In 2017, the world has come a long way. There is face-scanning technology, drones, self-driving cars, and so much more out there to remind everyone that society, for the most part, has progressed. However, there are still so many instances of the way the world, and America in particular, seems to be stuck in the 1900s. Especially when it comes to women's rights, the United States seems a bit behind. Yeah, it may be 2017, but this mom was allegedly told to breastfeed in her gym's bathroom because people could possibly see her feeding her child elsewhere.
As Ruha Tacey, of Athens, Alabama, explained in a Facebook post, she was at her gym, SportsFit, on Monday, clocking in her first gym session since giving birth to her daughter. While she was there, Tacey needed to feed her baby, after she was having some difficulties in the provided child care room. So, she decided to breastfeed her daughter there, as is her custom and right. However, her daughter didn't feel any better after eating, so Tacey went home.
The next day, as Tacey explained, a man at the front desk stopped her before she went in and asked that she not breastfeed in the child care room again. According to Tacey's Facebook post about the situation, another gym-goer had seen her breastfeeding her daughter, and felt uncomfortable.
Romper has reached out to the SportsFit in Athens for comment on the reported incident and is awaiting a response.
According to her Facebook post, this is what the front desk employee allegedly said to Tacey, and her response:
"Hey, can I talk to you about something really quick? In terms of feeding your child, when you need to do that, could you just use the restroom?" The restroom? I asked. I have absolutely never been asked to do that, I said. "Well, we're a family friendly facility, you see, and yesterday while you were feeding her a man walked by the window."
While SportsFit has yet to respond to Romper's request for comment, Yahoo! reported that Tacey has been "assured that the company intends to retrain all employees with regards to breastfeeding laws, and the front desk operator will definitely not be asking future breastfeeding moms to nurse in the restroom."
It appears that the employee was trying to play the middle man for another customer who claimed to be uncomfortable by a mother breastfeeding her child. But, in turn, this conversation and the employee's request also made Tacey uncomfortable — so uncomfortable, in fact, that she decided to cancel her membership. But, that isn't the end of the story.
Not only was this request simply unnecessary and only enhances the stigma about public breastfeeding, but it was also against the law. According to Alabama legislation, "A mother may breastfeed her child in any location, public or private, where the mother is otherwise authorized to be present."
Tacey knew her legal rights, and because she did, she posted about the issue in a breastfeeding support group. From there, Tacey and some friends decided to organize a "nurse-in" on Wednesday. Per Tacey's Facebook post, "Nobody knows how to have fun better than a bunch of mommas. This isn't meant to antagonize or attack the gym. We just want to normalize breastfeeding and spread the love and support, not shame!"

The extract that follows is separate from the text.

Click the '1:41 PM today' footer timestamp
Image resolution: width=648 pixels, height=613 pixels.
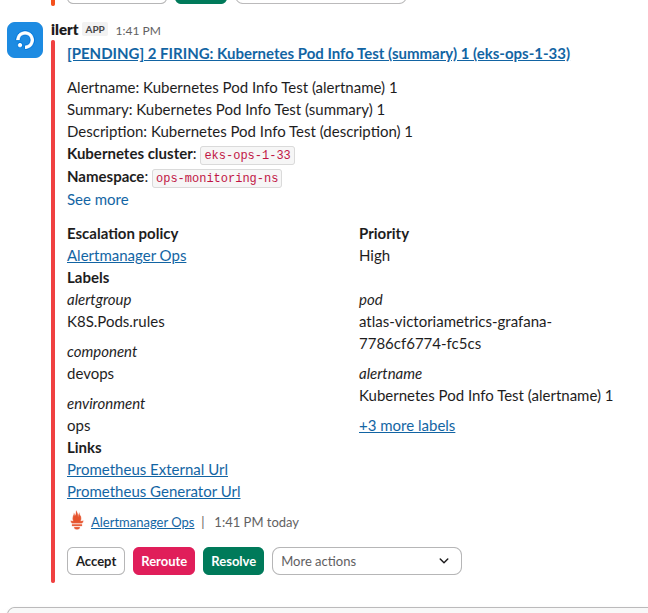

So even though Tacey's rights were compromised, she didn't react in anger or spite. Instead she decided to turn the situation into something positive and progressive — and that's pretty great.
Speaking to Yahoo!, Tacey remained upbeat, maintaining that she just wanted all mothers out there to feel comfortable with breastfeeding:
The main message I’d like to get across to the public is that breastfeeding is natural, it’s normal, and it is absolutely nothing to be ashamed of. Individuals are welcome to have their own opinions about whether a nursing mother offends them, but I would hope that they could think of the child first.
And truly, there is no shame in providing for a child the way mother nature intended. Breastfeeding is the most natural thing in the world, and people who feel embarrassed or offended by seeing it clearly don't know how important it is.